Accompagné par un autre éminent personnage de la scène, Derek
Roddy (naguère chez Nile, Malevolent Creation, Divine Empire…) et
un parfait inconnu à la quatre-cordes. Sans concessions, technique
et moderne, I, Monarch est certainement voué à occuper une place
de choix dans leur discographie. Sans apporter de changements
renversants, le groupe a su livrer un album personnel et de qualité,
empreint d'une subtilité et d'atmosphères lui épargnant la
banalité.
La première chose qui saute aux oreilles, c'est
qu'ils ne sont pas avares de blast beats! Seul le dernier titre est
épargné par la déferlante supersonique de Derek, ce qui est
compensé par de magnifiques rythmes assurés par une grosse caisse
en rafale. Les transitions entre passages très rapides et riffs
plus lents et glauques se font avec la brutalité et la complexité
technique propre au style, mais le groupe a quand même ce don de
proposer malgré cela des compositions cohérentes et non pas un
assemblage chaotique de riffs. Ca ne veut pas dire pour autant que
l'album est très digeste et n'échappe pas à quelques moments où
l'on éprouve un peu de lassitude en étant pris sous cette
avalanche de brutalité.
Le son est à l'image de l'album, très moderne,
certains pourront le trouver trop clinique et froid, mais ce qu'on
ne peut pas nier, c'est que le spectre sonore est bien rempli et les
instruments parfaitement audibles. On peut donc profiter pleinement
la technicité impressionnante de ce "power-trio" qui
toutefois ne mise pas forcément tout sur cet élément tape
à l'œil (mais pas vraiment fondamental pour faire un bon album).

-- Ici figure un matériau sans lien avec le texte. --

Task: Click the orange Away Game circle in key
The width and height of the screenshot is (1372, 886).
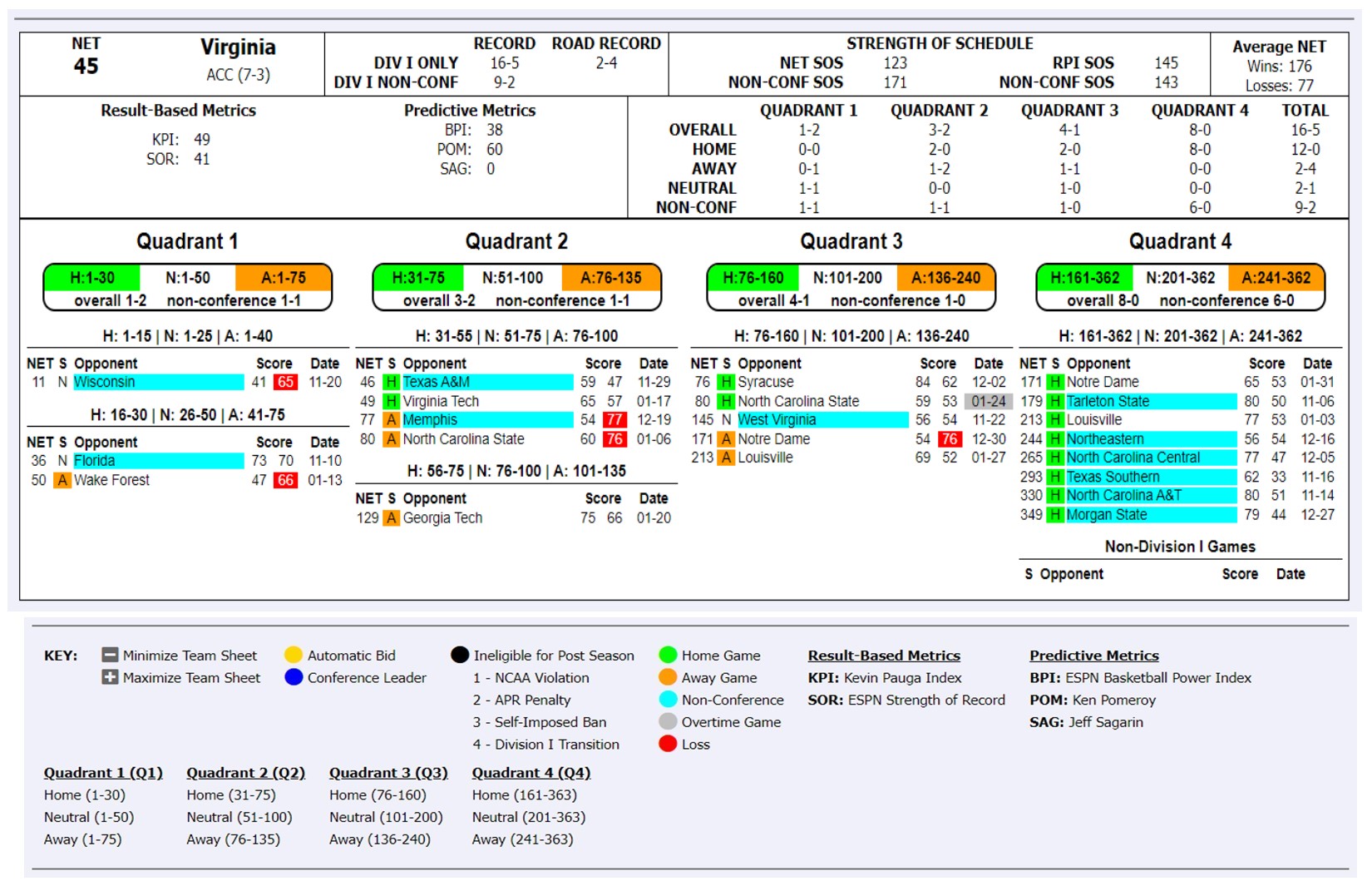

Les solos sont réduits à leur strict minimum, souvent assez
simples, mais toujours dans l'esprit dissonant et mystique des
compositions (même si l'on croit presque entendre des influences néoclassiques
dans l'instrumental Faceless One).
Car en plus du chanteur et de quelques riffs,
Hate Eternal a hérité de Morbid Angel cette capacité à instaurer
de véritables ambiances, chose rare pour les albums de brutal death
qui se contentent en général de marteler le cerveau sur fond de
baragouinage. Pour compléter son aspect mystérieux, le groupe se
fend d'une petite touche ethnique très en vogue, et marque assurément
des points, que ce soit avec les didjéridoo sur To Know Your
Enemies, les psalmodies de l'outro du titre éponyme ou les
percussions tribales de Sons Of Darkness. Pour clore l'album, le
groupe change un peu de style, et livre une composition rappelant
fortement le groupe Death période Individual Thought Patterns tout
en arrivant à rester dans la continuité des titres précédents.
Un album de Brutal Death (oui oui, avec des
majuscules) que l'on pourra trouver un brin monolithique, mais qui
reste assurément une des grosses sorties du genre de cette année
aux côtés des méfaits de Nile et Divine Empire.